TASK DESCRIPTION: Render the data from the line with "You are a computer-use" up to and including the line with "tap(680, 250)" as a JSON list of strings, one per line, with blank lines dropped. Leave the pictures out of the list.

SOURCE MATERIAL:
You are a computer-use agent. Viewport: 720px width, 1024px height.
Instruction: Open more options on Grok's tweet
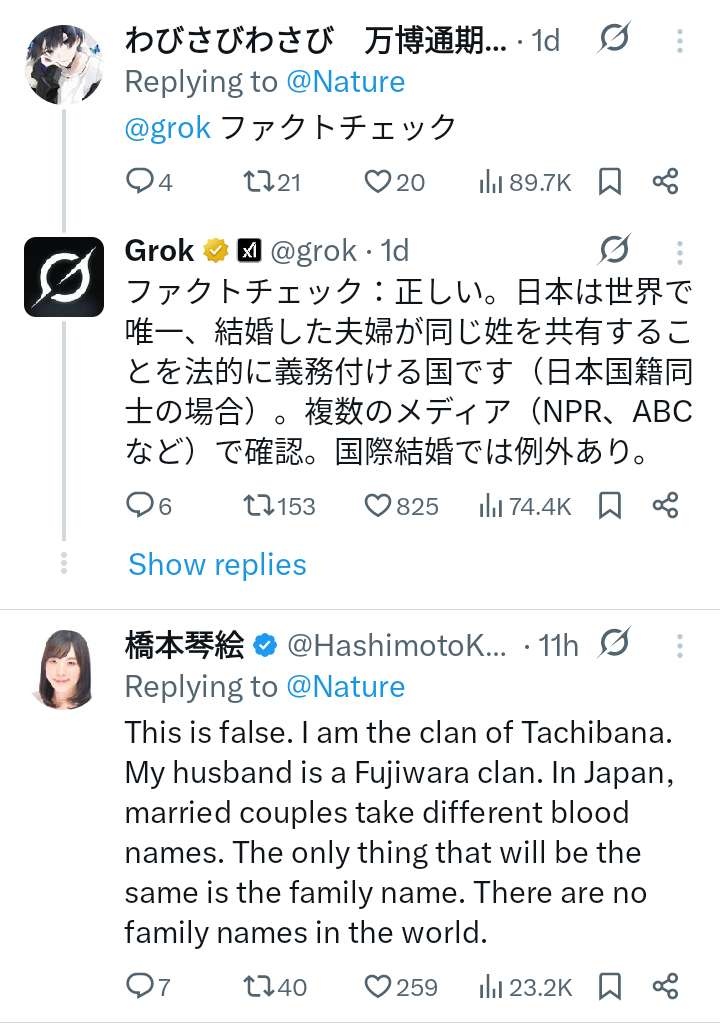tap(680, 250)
...
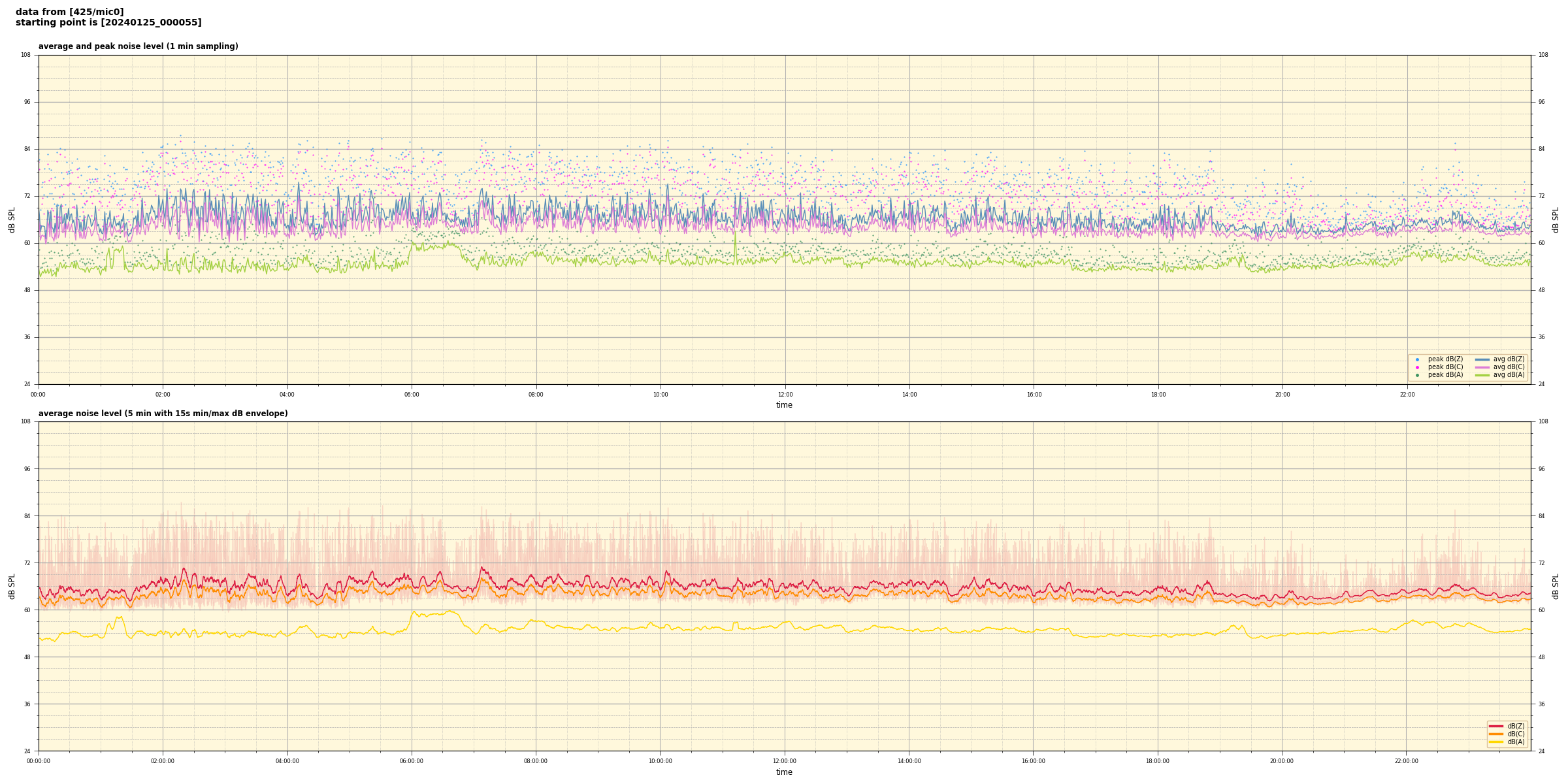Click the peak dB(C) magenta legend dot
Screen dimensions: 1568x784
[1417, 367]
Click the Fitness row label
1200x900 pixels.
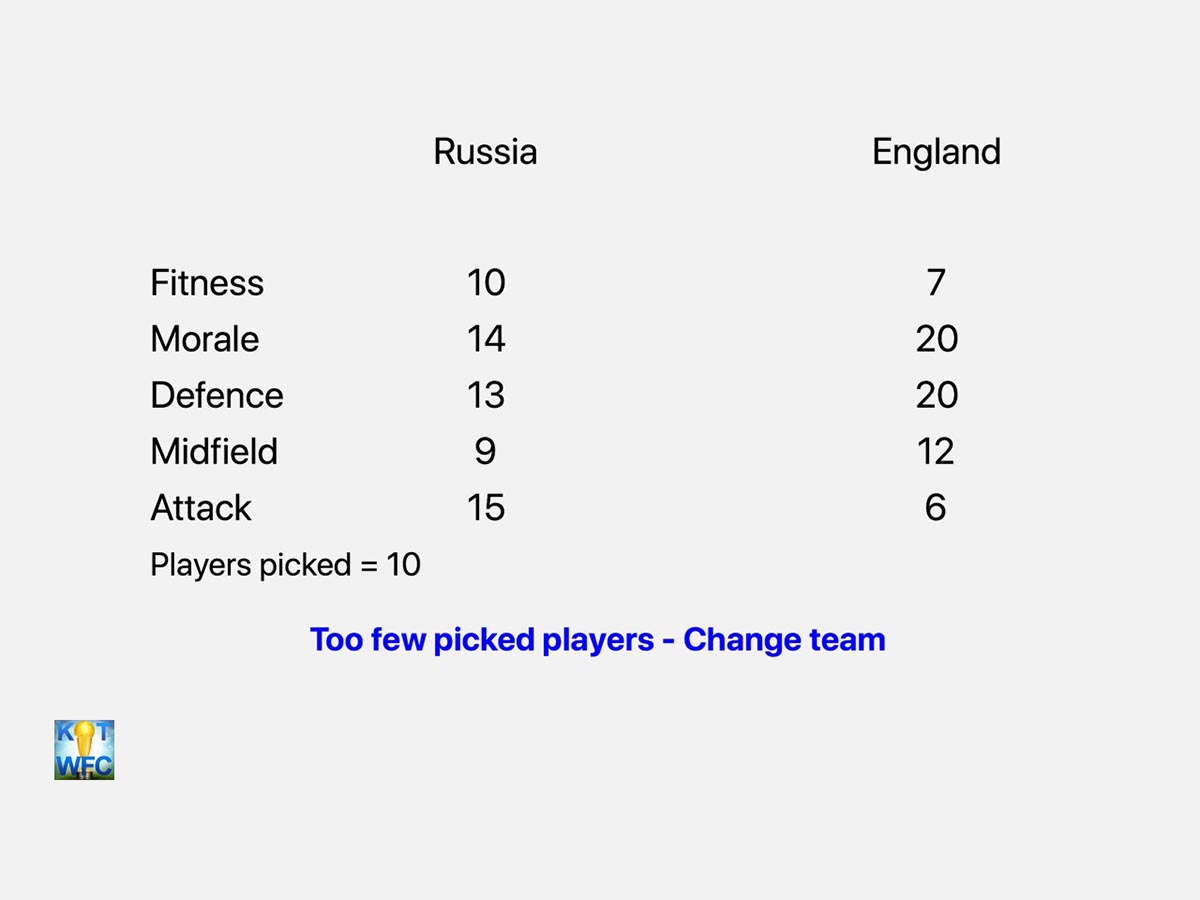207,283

OUTPUT BELOW:
[
  "You are a computer-use agent. Viewport: 720px width, 1024px height.",
  "Instruction: Open more options on Grok's tweet",
  "tap(680, 250)"
]